Мацегора кивнул в сторону сауны.
— Туда отнес, — пробубнил он и покосился на спину Лёлика — мол, пусть этот слётает.
— Давай, давай, Мацик, не тормози, тащи, — Антон начал раздражаться.
Не сработал номер. Пришлось Мацегоре топать за магнитофоном самому. По губам Лёлика пробежала усмешка.
— Виолетта на соседку мою похожа, — шепнул мне Рома Тишкин. — Копия.
— Такая же… эээ… смурная?
— Да вроде нет.
Появилась магнитола формата «батон». Мацегора подключил ее к удлинителю, дотянувшемуся почти до середины зала. Долго и нехотя, понукаемый дембелями, прибавлял звук.
— Больше не могу, мужики, — уперся он. — Правда. Снаружи кто-нибудь услышит.
— Да кто услышит? С Митей всё проплачено.
— А если командира принесет? Припрется с проверкой. Как в прошлом году. Пришел, дневальным запретил дежурного предупреждать, и давай народ палить.
— Палить или пялить? — гоготнул Репа.
— А?
— Слышь, Мацик, — сказал Репа, поленившись растолковывать каламбур. — У нас тут телки, все дела. А ты нам про проверки тулишь. В своем уме, нет вообще?
Как ни старался Мацегора примазаться к дембелям, его усадили рядом с Лёликом, в самый дальний угол.

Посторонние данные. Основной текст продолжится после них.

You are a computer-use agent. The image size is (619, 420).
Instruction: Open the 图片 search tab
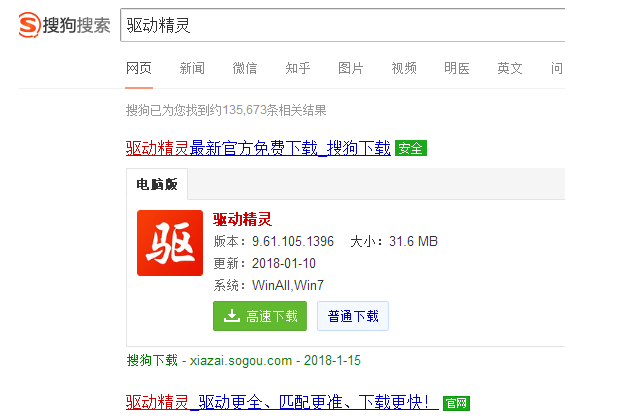tap(351, 68)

— Смотрите, орлы, — сказал им Дима Тишкин. — Если что, вы самые трезвые должны остаться. Задача ясна? Так что не налегайте.
Танцевальные ритмы существенно облегчили процесс. Казалось, всем стало легче двигаться и говорить. Под Яки-Ду, Кая Метова и Ветлицкую дружно принялись выпивать и закусывать. Сначала стоя, потом расселись на расстеленные плащ-палатки. Солдаты пили водку из кружек, проститутки пиво из горла.

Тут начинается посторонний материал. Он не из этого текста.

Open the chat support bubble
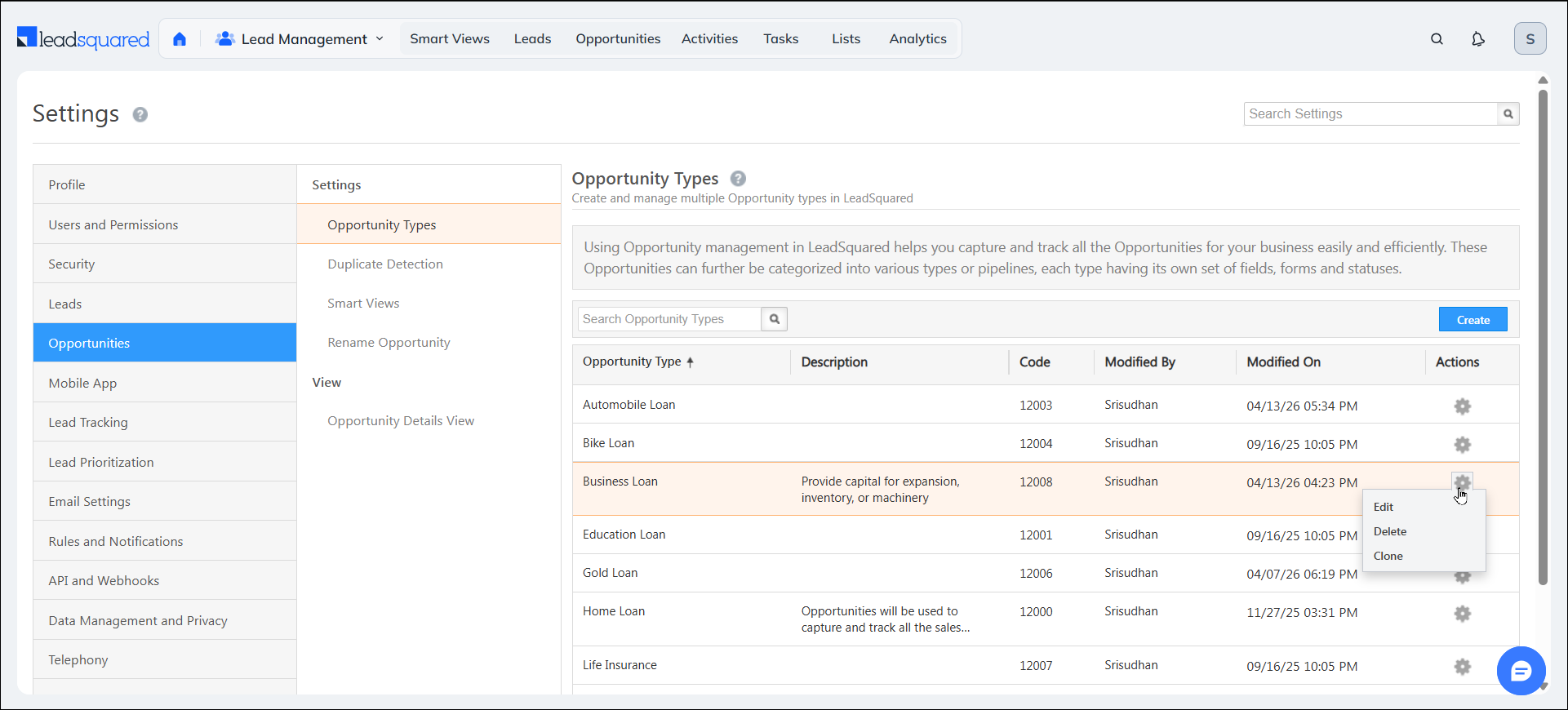The height and width of the screenshot is (710, 1568). tap(1521, 671)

Лика крепкая, крестьянского замеса. Губаста, рукаста, мясиста. Виолетта стройнее. Колени гладкие, высокая линия бедра.
Имена, само собой, вымышленные. Но формы натуральные.
Лика моложе Виолетты. От силы двадцать пять. Виоле, похоже, перевалило за тридцать.
Когда Виола поворачивается к свечам, в уголках ее глаз рассыпаются морщинки. Видимо, я слишком внимательно посмотрел на эти морщинки — Паша подмигивает мне с противоположного края застолья, показывает на Виолу.
— Ты эту возьмешь? — спрашивает доверительно.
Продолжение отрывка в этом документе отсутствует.